BEGIN

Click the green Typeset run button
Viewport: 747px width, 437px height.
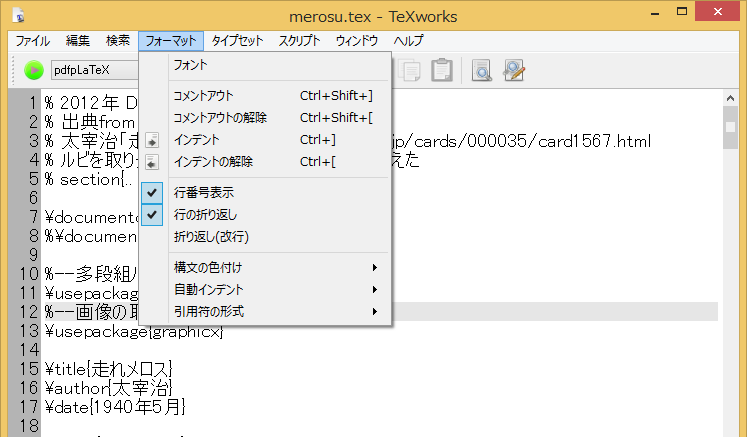pos(34,70)
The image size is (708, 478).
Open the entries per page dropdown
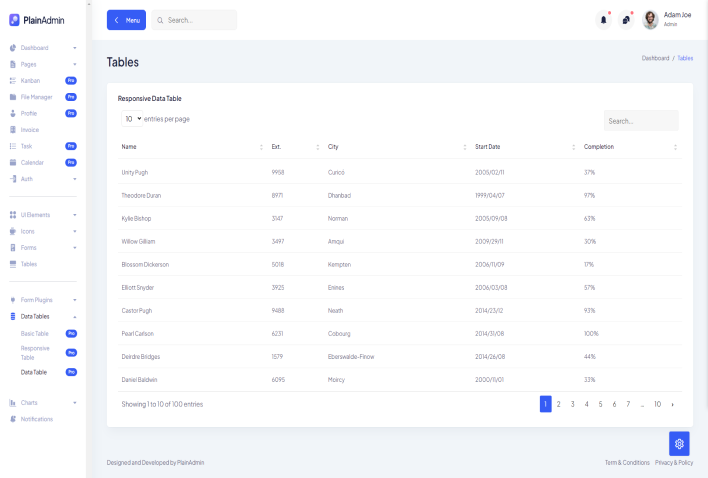click(132, 119)
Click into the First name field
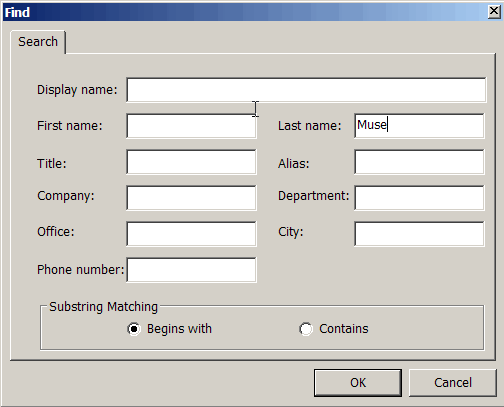Viewport: 504px width, 407px height. point(191,126)
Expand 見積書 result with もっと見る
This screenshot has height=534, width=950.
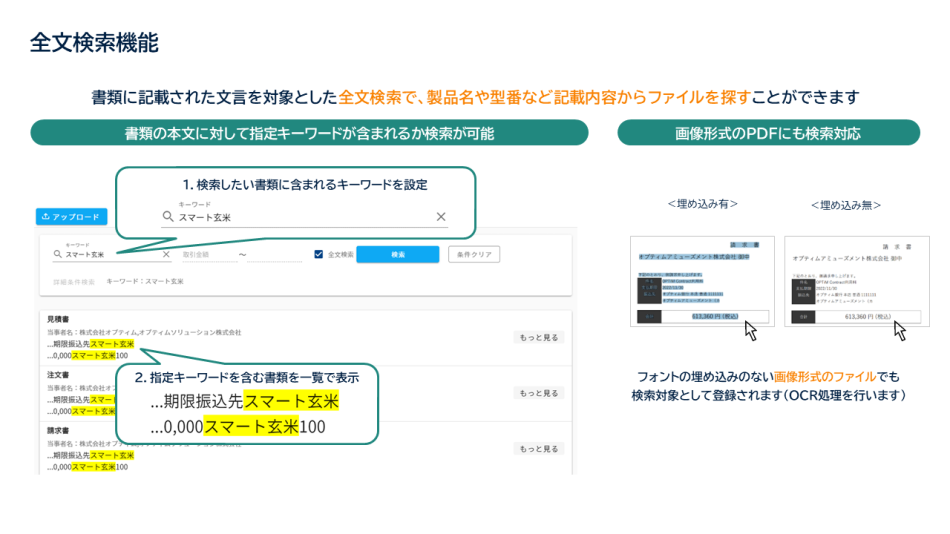coord(540,337)
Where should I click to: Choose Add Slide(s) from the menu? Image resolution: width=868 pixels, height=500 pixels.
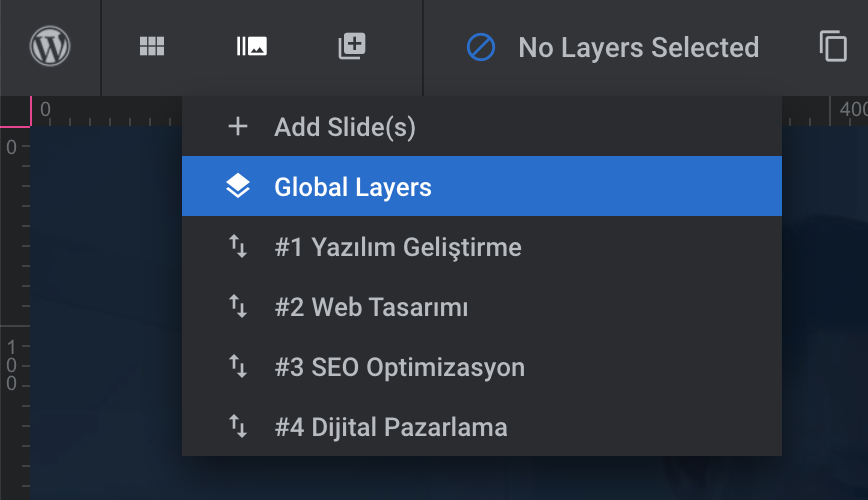[x=345, y=127]
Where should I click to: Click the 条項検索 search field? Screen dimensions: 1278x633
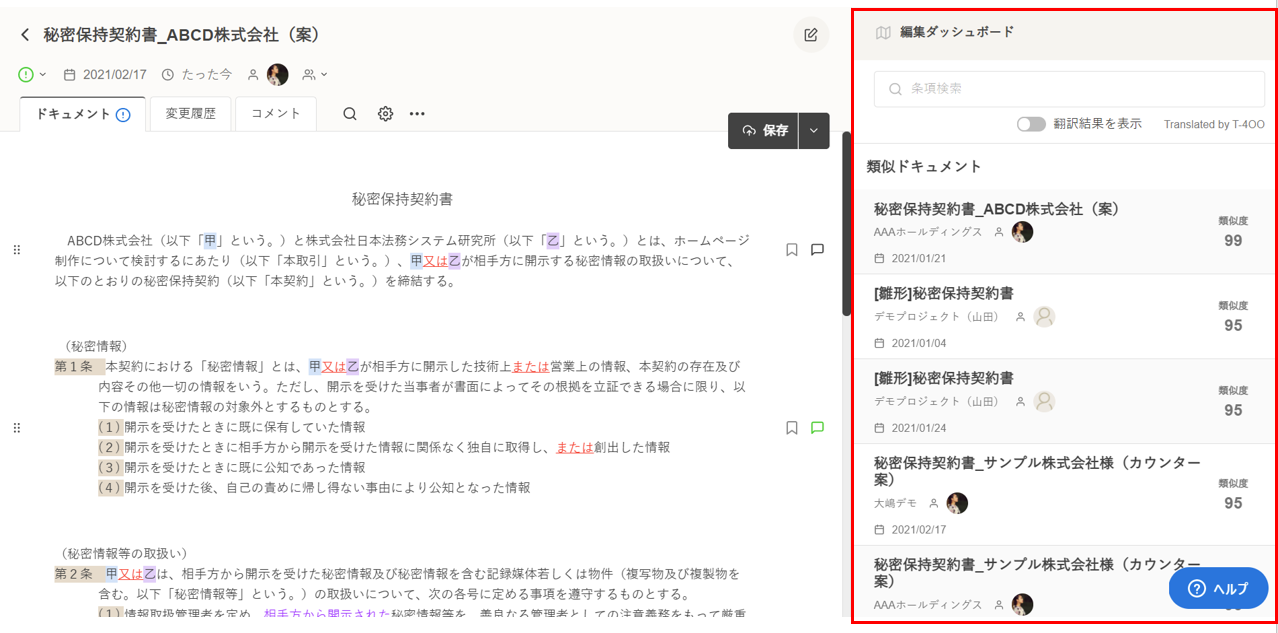pyautogui.click(x=1068, y=89)
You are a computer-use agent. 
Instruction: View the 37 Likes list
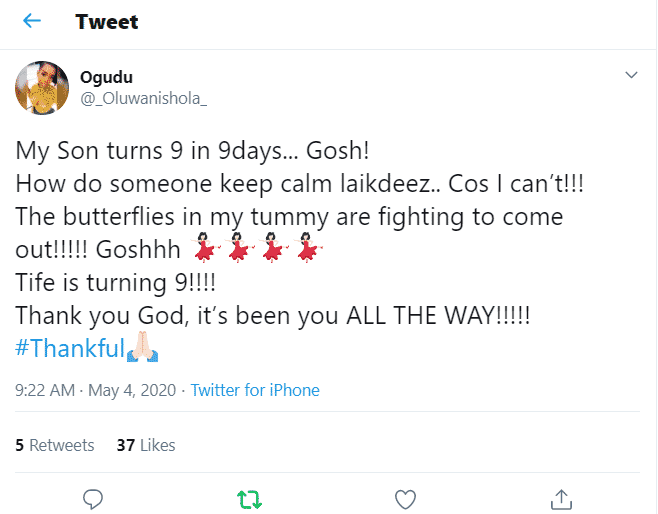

END

§ What you need to do: After locating the line with "Where should I click to: Click" in the listing above, transcribe it and every line after it to the last, exactly, with no pictures.

§ Exercise solution:
Where should I click to: Click the 条項検索 search field? Screen dimensions: 1278x633
pyautogui.click(x=1068, y=89)
You are a computer-use agent. 
Instruction: View the 37 Likes list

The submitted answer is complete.